PISA Scores By Country

Last updated March 22, 2026
What These Scores Measure, and What They Do Not
PISA, the Programme for International Student Assessment, is administered by the OECD every three years to 15-year-olds in 81 countries. It does not test curriculum knowledge. It tests whether students can apply reading, math, and science skills to real-world problems. Scores are scaled to an OECD average of roughly 500, and a 30-point difference between two countries translates to approximately one year of schooling.
The range in the 2022 results is enormous. Singapore leads at 560, more than two standard deviations above the mean. At the other end, Cambodia scores 347, Philippines 356, and Uzbekistan 355. The gap between Singapore and Cambodia is 213 points, the equivalent of roughly seven years of schooling. Between those extremes, the dataset splits into tiers: a handful of East Asian systems at the top, a broad European and Anglophone middle, and a cluster of lower-income countries in South America, Southeast Asia, and North Africa at the bottom.
The 2022 results also capture the first global snapshot of COVID's impact on education. Across all participating countries, the average math score fell by roughly 15 points compared to 2018, the largest single-cycle decline in PISA history. But the pandemic did not hit equally. Jordan fell 57 points. Iceland lost 34. Meanwhile, Taiwan gained 16 and Japan added 13. The OECD itself noted that school closure duration did not predict which countries declined the most, suggesting the pandemic exposed structural differences that predated it.
All Metrics
What Singapore Does That Other Wealthy Countries Do Not
Singapore scored 560 on the overall PISA assessment, 25 points clear of second-place Macau and more than two standard deviations above the global mean.
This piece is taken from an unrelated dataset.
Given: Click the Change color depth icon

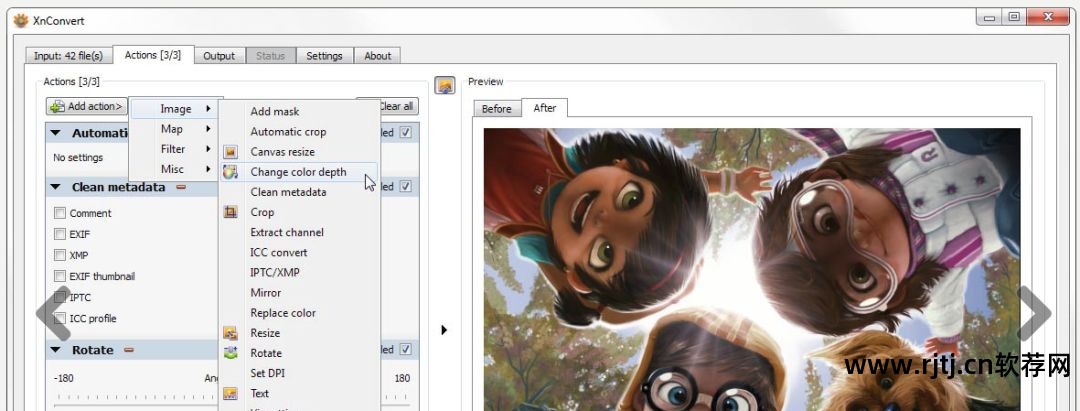Looking at the screenshot, I should [x=231, y=172].
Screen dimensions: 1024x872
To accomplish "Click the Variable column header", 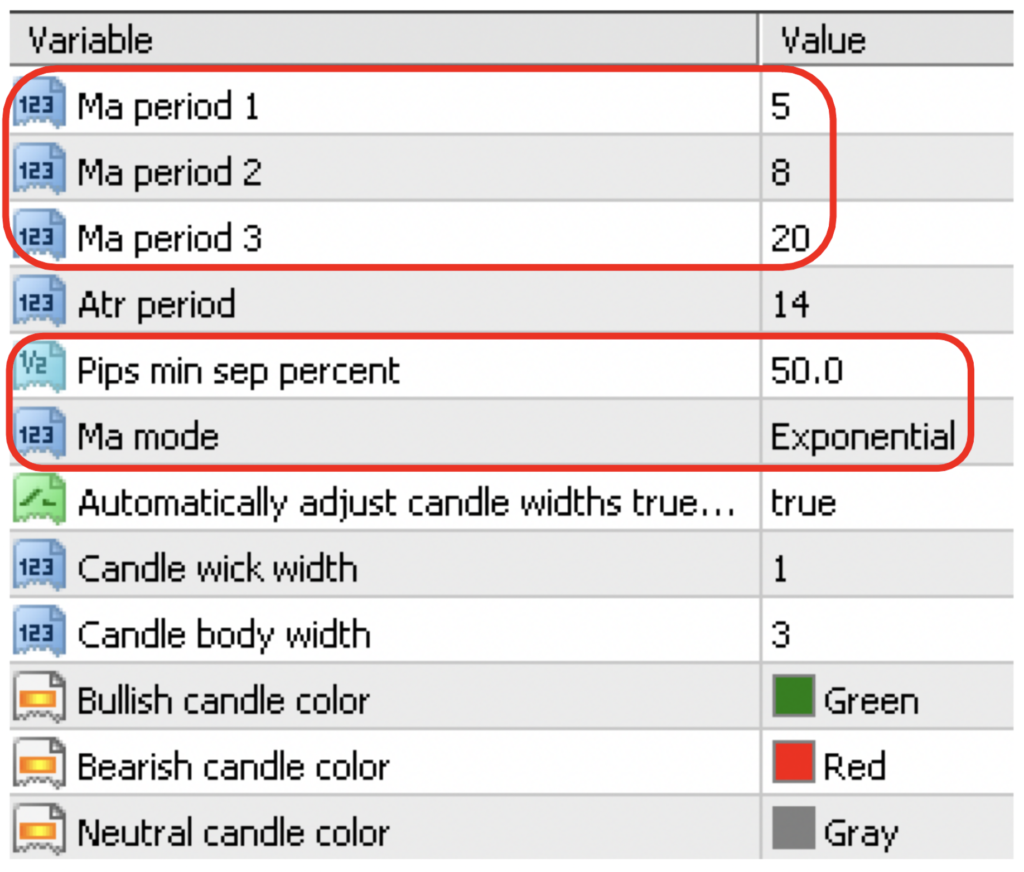I will pos(90,40).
That makes it the only statistical outlier in the entire dataset. In math specifically, Singapore's score of 575 is the highest any country has achieved in any single domain.
What makes this more than just a ranking fact is what it looks like at the student level. According to the OECD, Singaporean 15-year-olds are the equivalent of three to five years of schooling ahead of their global peers. The country also has the highest proportion of "academic all-rounders," students who score in the top performance band across all three subjects simultaneously.
The more interesting comparison is not Singapore vs. Cambodia. It is Singapore vs. the rich countries that spend more and get less. Qatar (422) and the United Arab Emirates (427) have among the highest GDP per capita figures in the world. Both score well below the OECD average. The United States, the world's largest economy, scores 489, 27 points behind Estonia, a country with a fraction of America's education budget.
Singapore's Ministry of Education attributes the results to systemic resilience: strong teacher-student relationships, an emphasis on applied problem-solving over rote memorization, and the deliberate integration of critical thinking across the curriculum. The evidence supports at least part of that framing. Students in Singapore's bottom socioeconomic quartile score above the overall OECD average across all three subjects. No other country in the dataset can make that claim.
Finland Was Supposed to Be the Model. It Is Still Falling.
For a generation of education reformers, Finland was the answer. The country topped the very first PISA rankings in 2000 and held a top-five position through 2006. Its formula seemed clear: highly trained teachers, minimal standardized testing, no tracking of students into ability groups, and an ethos of equity over competition. Entire education systems were redesigned around what became known as "the Finnish model."
The 2022 results tell a different story. Finland scored 495, a 21-point decline from its 2018 score of 516.3, and the fall has been continuous: Finland has dropped in every PISA cycle since 2006. It now sits below Canada (506), Ireland (504), and Estonia (516), the last of which has quietly adopted many Finnish principles while avoiding Finland's recent missteps.
What happened? Researchers at the University of Jyväskylä point to a cluster of factors. A 2016 national curriculum reform shifted Finnish schools toward greater student autonomy and self-directed learning, an approach that appears to work for high-performing students but leaves weaker students without enough structure. The adoption of open-plan school layouts has been linked to increased distraction. The performance gap between socioeconomically advantaged and disadvantaged Finnish students has widened, eroding one of the system's signature strengths.
Digital devices may compound the problem. Finnish students report one of the highest rates of classroom digital distraction in the OECD, with a significant number saying that other students' device use undermines their ability to concentrate. The irony is difficult to miss: a country once praised for minimal testing and maximum trust is now struggling with the consequences of giving students too much freedom too early.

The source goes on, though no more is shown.